Implement cyber security controls, ISMS risk assessment and align to Client regulatory requirements, ensuring documented and sustainable compliance that aligns with IRIS business objectives.

• Evaluates risks and develops security standards, procedures, and controls to manage risks. Improves IRIS's security positioning through process improvement, policy, automation, and the continuous evolution of capabilities.
• Conduct internal assessments on a perpetual basis to ensure compliance with customer regulatory and cyber security requirements.
• Documents and reports control failures and gaps to stakeholders. Provides remediation guidance and prepares management reports to track remediation activities.

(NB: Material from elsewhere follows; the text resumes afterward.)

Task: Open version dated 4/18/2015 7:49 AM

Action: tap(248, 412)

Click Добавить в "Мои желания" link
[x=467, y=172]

• Implements processes, such as GRC (governance, risk, and compliance), to automate and continuously monitor information security controls, exceptions, risks, and testing. Develops reporting metrics, dashboards, and evidence artifacts.
• Updates security controls and provides support to all stakeholders on security controls covering internal assessments, regulations, protecting Personally Identifying Information (PII) data, HIPAA, and Payment Card Industry Data Security Standards (PCI DSS).
• Remains current on best practices and technological advancements and acts as the Cyber Security single point of contact for the business.
• Applies information security management, governance, and compliance principles, practices, laws, rules, and regulations.
• Familiar with cyber and cloud security standard frameworks, architecture, design, operations, and controls.